I want to discuss how to make butternut squash into “noodles” before I continue with the recipe.

The first technique, which I employed, involves using a spiralizer. I personally own one and highly recommend it.

You should look for a butternut squash with a long, thick neck if you plan to spiralize it. The bulbous portion at the bottom (where the seeds are) is not ideally shaped for spiralizing. I reserve the bottom part for roasting later on.

Simply peel the neck portion of the butternut squash and remove the top to create spiralized squash noodles. Then using the thickest noodle blade process butternut into noodles. Before you begin turning the wheel to make the squash into noodles, make sure that the squash is firmly pressed onto the prongs because butternut squash is harder than other vegetables like zucchini and sweet potatoes.

If you’d like, shorten the long squash noodles so they’re easier to cook and consume later.

Benefits of Using Spaghetti Squash for Noodles

The fact that spaghetti squash is so much healthier than regular noodles is one of the main advantages.

Squash is a vegetable, so eating it replaces traditional noodles’ processed flour with a substantial portion of vegetables.

Its also loaded with vitamins, minerals, antioxidants, and fiber. Expect a good punch of vitamin A, vitamin C, and a ton of healthy minerals.

If you’d rather watch than read, you can view the entire tutorial in the video on this page.

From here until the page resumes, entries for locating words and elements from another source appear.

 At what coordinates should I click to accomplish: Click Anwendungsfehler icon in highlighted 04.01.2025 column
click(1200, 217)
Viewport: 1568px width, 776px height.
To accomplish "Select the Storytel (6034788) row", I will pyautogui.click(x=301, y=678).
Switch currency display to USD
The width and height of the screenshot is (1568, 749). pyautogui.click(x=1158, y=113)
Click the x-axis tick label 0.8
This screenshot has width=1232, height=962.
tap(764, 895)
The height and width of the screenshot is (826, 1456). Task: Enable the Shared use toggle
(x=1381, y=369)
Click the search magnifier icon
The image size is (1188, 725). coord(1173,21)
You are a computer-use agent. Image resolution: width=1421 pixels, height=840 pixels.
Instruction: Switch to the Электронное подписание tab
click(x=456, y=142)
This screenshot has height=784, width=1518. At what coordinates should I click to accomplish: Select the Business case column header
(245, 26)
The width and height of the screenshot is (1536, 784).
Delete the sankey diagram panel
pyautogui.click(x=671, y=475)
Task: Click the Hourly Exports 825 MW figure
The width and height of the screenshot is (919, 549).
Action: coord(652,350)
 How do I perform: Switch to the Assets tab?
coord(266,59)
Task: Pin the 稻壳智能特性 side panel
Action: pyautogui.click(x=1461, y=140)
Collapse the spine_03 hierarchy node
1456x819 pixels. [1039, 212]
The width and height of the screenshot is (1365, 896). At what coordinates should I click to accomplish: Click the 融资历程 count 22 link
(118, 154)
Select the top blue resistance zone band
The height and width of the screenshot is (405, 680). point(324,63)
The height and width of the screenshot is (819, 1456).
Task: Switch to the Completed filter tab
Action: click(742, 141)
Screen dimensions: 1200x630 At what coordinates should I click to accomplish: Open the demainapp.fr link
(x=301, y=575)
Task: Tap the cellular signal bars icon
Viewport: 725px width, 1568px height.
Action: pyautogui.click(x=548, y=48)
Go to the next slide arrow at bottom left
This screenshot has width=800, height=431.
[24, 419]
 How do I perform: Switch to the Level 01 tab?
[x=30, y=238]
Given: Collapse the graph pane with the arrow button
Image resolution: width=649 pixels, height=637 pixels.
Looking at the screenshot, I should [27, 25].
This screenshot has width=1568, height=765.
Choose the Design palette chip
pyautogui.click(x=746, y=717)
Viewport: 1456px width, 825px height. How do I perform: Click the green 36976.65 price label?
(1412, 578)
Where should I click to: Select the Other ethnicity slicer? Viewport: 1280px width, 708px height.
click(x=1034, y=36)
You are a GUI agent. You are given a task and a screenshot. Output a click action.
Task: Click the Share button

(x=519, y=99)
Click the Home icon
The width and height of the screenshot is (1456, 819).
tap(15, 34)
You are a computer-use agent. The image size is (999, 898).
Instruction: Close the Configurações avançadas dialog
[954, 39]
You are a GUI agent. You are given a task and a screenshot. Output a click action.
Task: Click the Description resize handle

There are a few different methods for cooking squash. I like to roast my squash because it keeps its flavor the best. The microwave’s potential to destroy nutrients is still up for debate (though I think it might). Whatever the case, roasting spaghetti squash will always result in better flavor and texture.

Step 5: Roast the Spaghetti Squash for 30-40 Minutes Until the Flesh is Fork-Tender

Roast until the inside flesh can be easily pierced with a fork (the outside will remain tough) to ensure that it is thoroughly cooked.

Step 4: Brush the Inside of the Squash with Olive Oil

Put the spaghetti squash, cut side down on the baking sheet covered with foil, and brush the cut flesh with a little extra virgin olive oil.

For added moisture retention in arid climates, add one or more tablespoons to the baking sheet. It can make the noodles too wet, so I don’t usually do it, but in an extremely dry climate, it might help.


How do you Spiralize squash?

Place one of the halves into the spiralizer and start the machine. To secure the squash, press the handle’s teeth into it. Use the bottom handle as leverage when spiraling and push while turning the other handle.

How do I make long spaghetti squash noodles?

  1. Preheat your oven to 400°F. …
  2. Use a spoon to scrape out the seeds. …
  3. Place squash on rimmed baking sheet. …
  4. 30 to 40 minutes of baking, flipping rings once after 15 minutes
  5. To make long spaghetti noodles, use a fork to separate the strands after allowing them to cool for about 15 minutes. Peel the skin off.

How do you cut spaghetti squash noodles?

Cut the spaghetti squash around the middle width-wise (not lengthwise!). Slices should be made all around the squash by inserting the knife into it and swinging it downward. Cutting it this way makes the longest strands or “noodles”.

How do you Spiralize a butternut squash with a small spiralizer?

Tips for Making Butternut Squash Noodles You’ll need a reliable spiralizer to make the noodles; a cheap hand-held spiralizer won’t do. If you have an Inspiralizer, blade D is the thickest noodle blade I have; I prefer to use it. Two sheet pans are necessary to roast them in a single layer.